When the two of them played this
week, I mentioned to a colleague that I thought Azarenka was doing a
good job of controlling of those fierce emotions, which can get the better of
her. Right at that moment, she took a ball and drilled into the stands, incurring a
warning for ball abuse. A couple minutes later, she broke her racquet on the
court, incurring a point penalty that put her down 5-6 in the third set.
On the changeover, she looked at the chair umpire, picked up her racquet, and
began slamming it into the court, as if to say, “You want to see racquet abuse,
I’ll give you racquet abuse.”
Azarenka should have more upside
than Wozniacki; she can make more happen on the court. But sometimes her hands and strings turn to stone—the ball kerrangs off her frame. And while
Azarenka’s intensity drives her, it also doubles back and undermines her.
Against Wozniacki, she stayed calm and let her mistakes go, until she just
couldn’t let them go anymore—the anger is always there. As fans, when Azarenka goes out on court, we know we’ll get
her best. The question is whether her best may be
too much.
4. Is the
No. 1 ranking cursed?
The two women who have spent the
most time there in 2009 are Dinara Safina and Jelena Jankovic. Look where
they are now. Safina has already staggered out of Doha, injured in part because
she wanted to stay No. 1, while Jankovic showed up with less than her best
after a long season trying to defend the points that got her to No. 1 in the
first place. No wonder the current No. 1, Serena Williams, has never seemed all
that interested in staying up there. It doesn’t seem to do good things for you
or your game.
In theory, we shouldn’t have these
problems next year. Henin and Clijsters will be back, and
Serena will start the season in the top spot. Still, the WTA needs to examine its
system and how it weights events. While you can’t control Serena’s results in
smaller tournaments—it would be nice if she had won at least one tour event this year—but it’s not like she only plays the majors. Right now, being
No. 1 means something on the men’s side, but not on the women’s, at least not
anything good. Holding that spot should mean, at the most basic level, that you’ve
played the best at the biggest events. It shouldn’t mean that you’ve been the
best at supporting the tour. At the very least, it shouldn’t be a cruel joke on
its holder.
What
do you think of Andre now?
Let’s leave Doha for more
scandalous places. You know by now that Andre Agassi has
admitted doing crystal meth, and that his dad is nuts (the first item is news,
the second not so much). These are my reactions to Agassi’s admissions:
—We will likely never hear another player excuse a positive drug test by saying he accidentally drank from someone
else’s glass (listening, Mariano Puerta?). If a player says this, I hope no one believes him.

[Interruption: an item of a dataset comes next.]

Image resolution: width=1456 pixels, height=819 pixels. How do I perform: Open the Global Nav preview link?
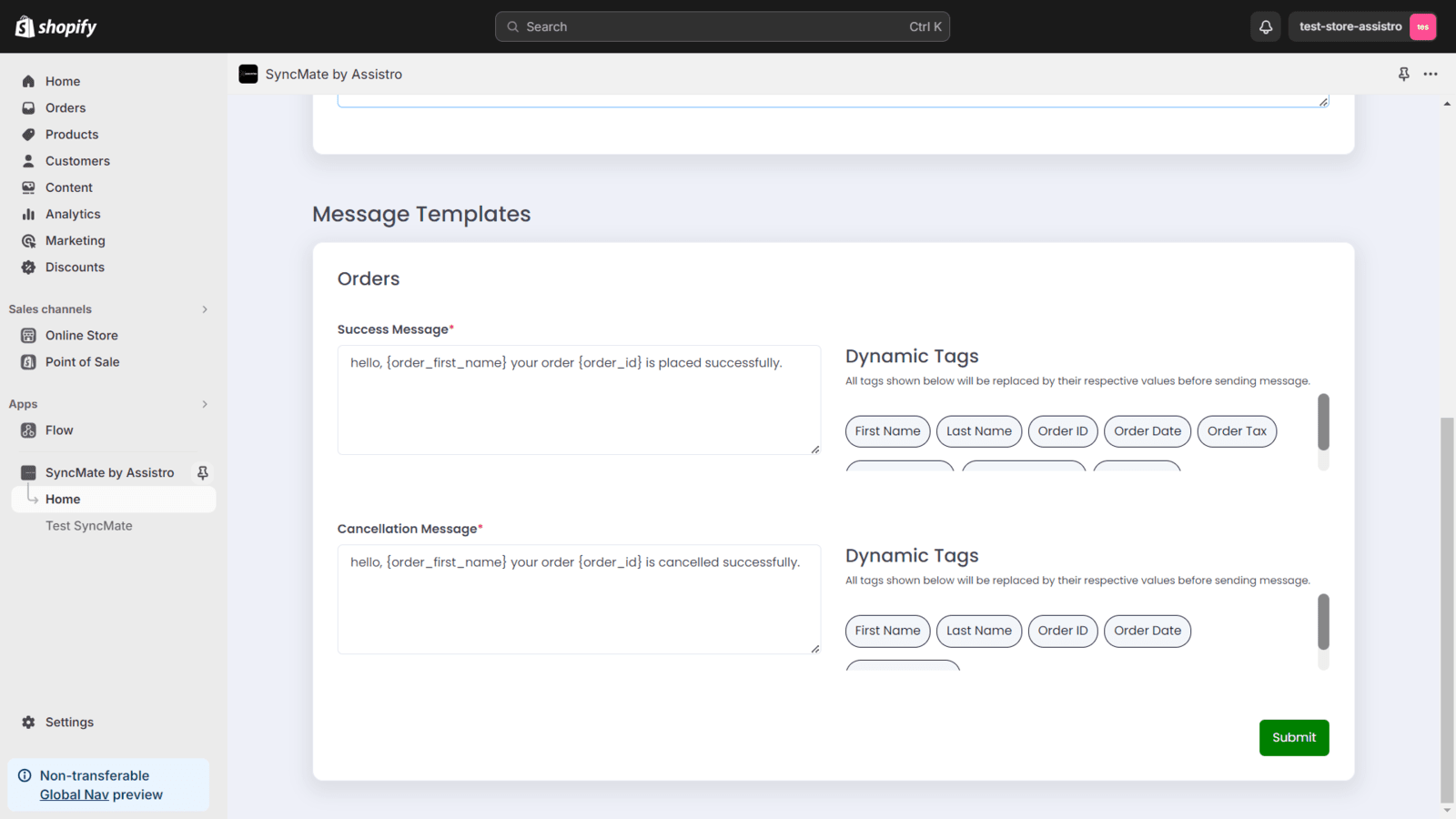[76, 794]
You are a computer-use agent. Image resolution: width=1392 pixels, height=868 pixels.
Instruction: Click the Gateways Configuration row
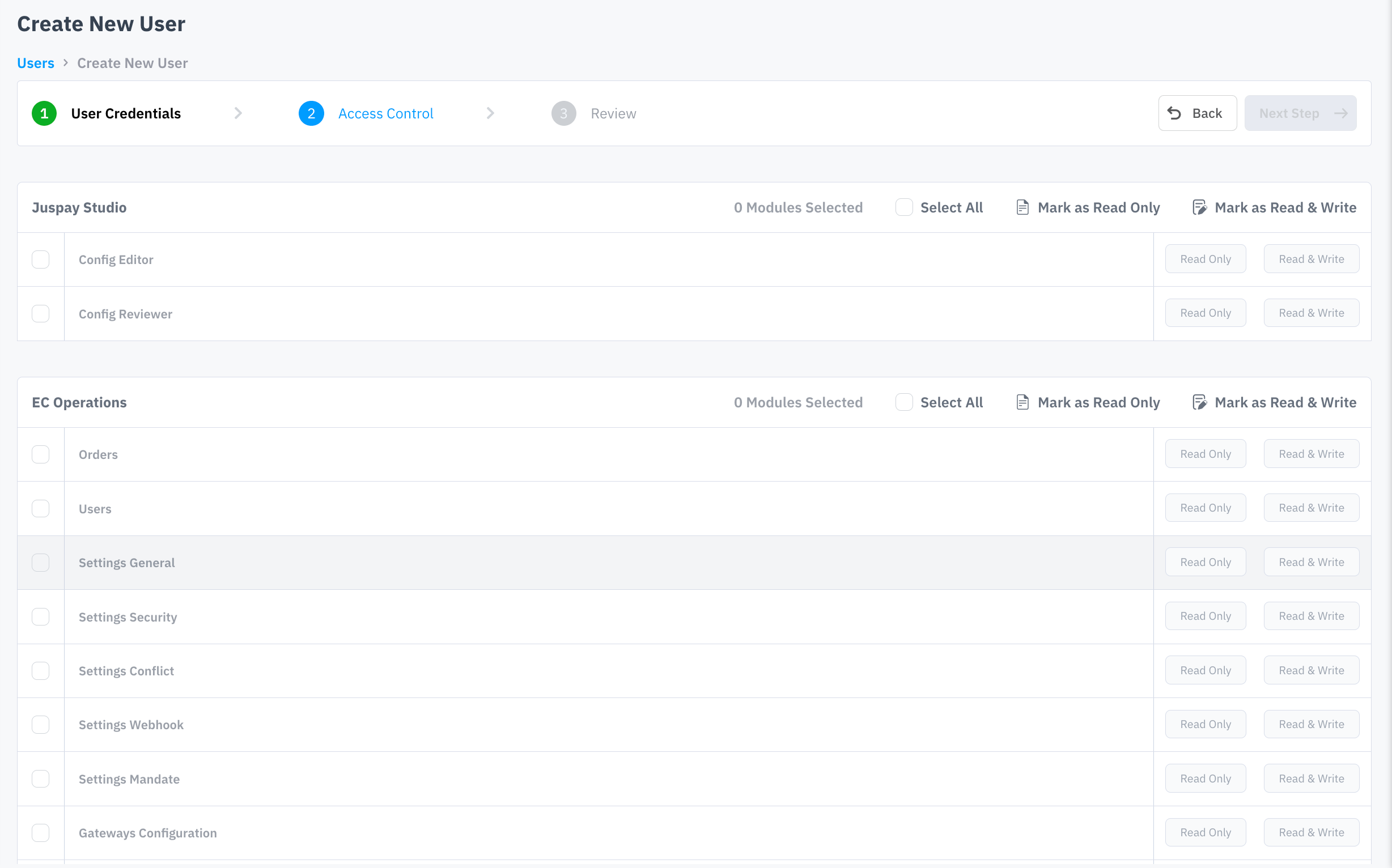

—Guns, crystal meth, mullets. Who says tennis is a country club sport? Agassi’s story is pure red-state America.
—He secretly hated tennis. I wasn't driven into the game by a maniacal parent, but I’ve
played just enough to know that hating tennis isn't all that uncommon. By the time I was done with the sport after college, I couldn’t bear even to look at my racquet. I imagine a burger flipper at McDonald's feels the same way about his spatula at the end of the week.
Now I go to Indian Wells
every year and watch the pros practice under the bright desert sun in the morning.
What could be a better line of work, an innocent observer might ask. For me, though, when I see them get out
there, get the feet moving, get up on their toes, get the racquet back early, try to get the blood and sweat flowing, hit their three or four shots over and over and
over (and over), I feel pain. The moral of Andre? This sport can give you a lot, but it's work, often unhappy work, and it can make you do crazy things from time to time.